Plusieurs végétaux produisent aussi des fibres utilisées à des fins artisanales et industrielles. Le plus connu est le sisal (Agave sisalana), un cousin de l’agave dont on extrait la tequila.
Si certaines plantes mexicaines nous sont devenues familières – et même pour plusieurs d’entre elles indispensables –, bien d’autres nous restent encore largement méconnues. Les découvrir peut contribuer à augmenter notre appréciation de la vie, et cela ne tient qu’à nous.
Avez-vous déjà goûté le « thé du Mexique » ?
Longtemps classée parmi les chénopodes, la Dysphania ambrosioides en reste une cousine. Elle ressemble beaucoup à ces « mauvaises herbes » communes de nos jardins que l’on consomme comme des épinards, mais s’en distingue par son odeur camphrée pénétrante. Sous le nom local d’epazote, c’est l’un des condiments les plus répandus au Mexique, où son usage remonte à l’époque précolombienne. On l’apprécie particulièrement avec les haricots noirs, frijoles, dont elle facilite la digestion. Connue comme « thé du Mexique », elle était jadis réputée comme vermifuge.
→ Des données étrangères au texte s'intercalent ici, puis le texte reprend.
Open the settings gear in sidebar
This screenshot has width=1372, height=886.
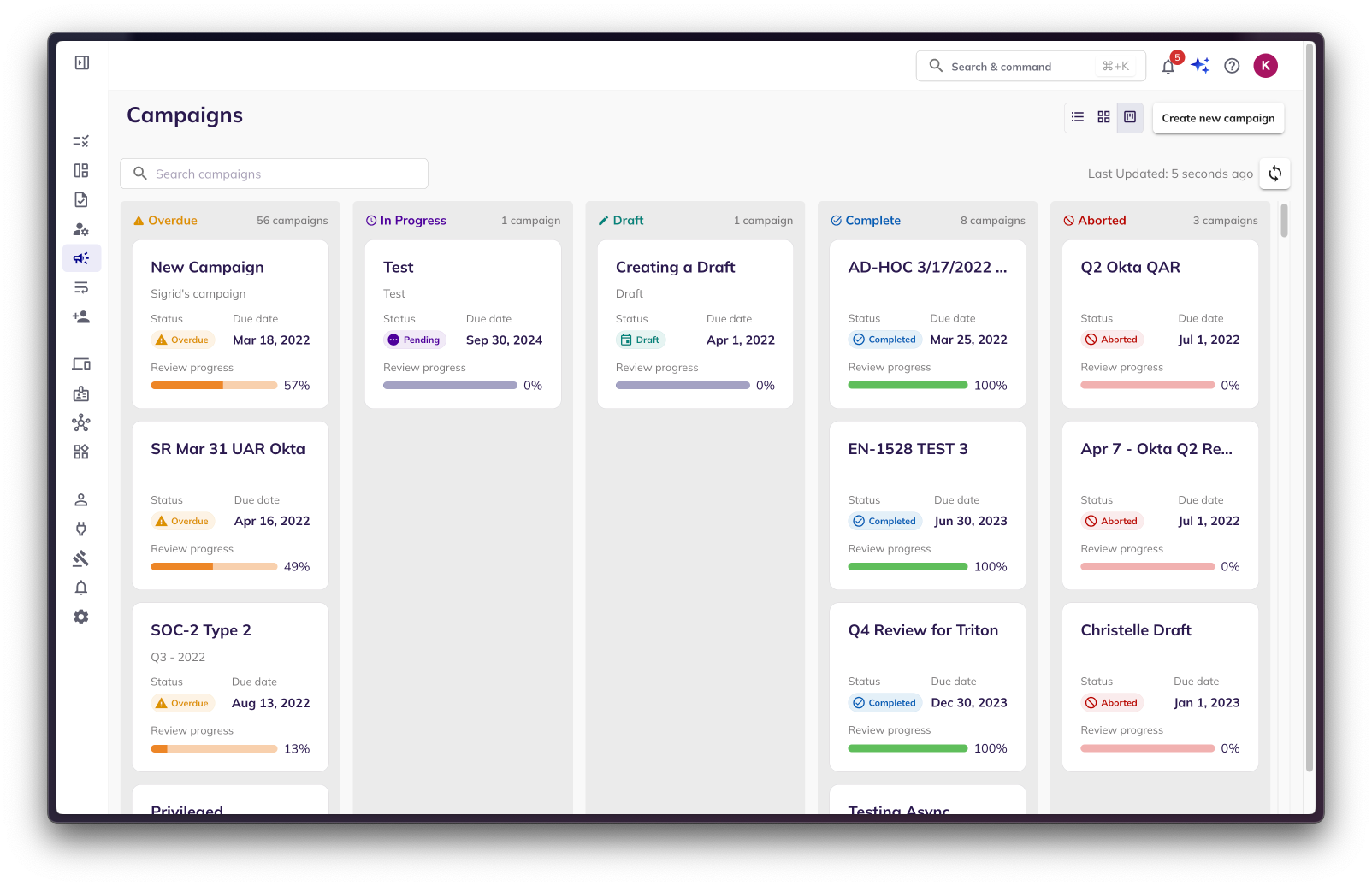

Enfin, parmi les condiments mexicains inhabituels figure l’anisillo (Tagetes lucida). Malgré sa saveur anisée, il s’agit d’une proche parente des œillets d’Inde de nos jardins. Les Aztèques, qui la nommaient yauthli, en aromatisaient la boisson qu’ils préparaient à partir des fèves de cacao et qui a donné notre chocolat. Aujourd’hui, elle aromatise les soupes et les sauces. Sa tisane sert à soigner les refroidissements et favorise la digestion.
Dans le Top 5 !
Quatre fois plus grand que la France et deux fois plus peuplé, le Mexique s’étage en altitude du niveau de la mer au pic d’Orizaba qui culmine à près de 6 000 m, ce qui engendre des climats très variés et permet d’observer de nombreux types de végétation. La forêt tropicale humide borde le golfe du Mexique et la côte pacifique au sud, de vastes déserts couverts de cactus s’étendent dans le nord du pays, tandis que des chênaies mêlées d’autres feuillus, suivies de pinèdes d’altitude, s’étagent au flanc des montagnes. Selon les estimations, le Mexique héberge 10 à 12 % de l’ensemble de la biodiversité mondiale. On estime que plus de 26 000 espèces végétales y vivent – deux fois plus que dans toute l’Europe –, ce qui en fait le quatrième pays au monde pour la variété de la flore. Près d’un dixième du pays est constitué de réserves naturelles, mais la surexploitation forestière provoque d’immenses dégâts dans le pays.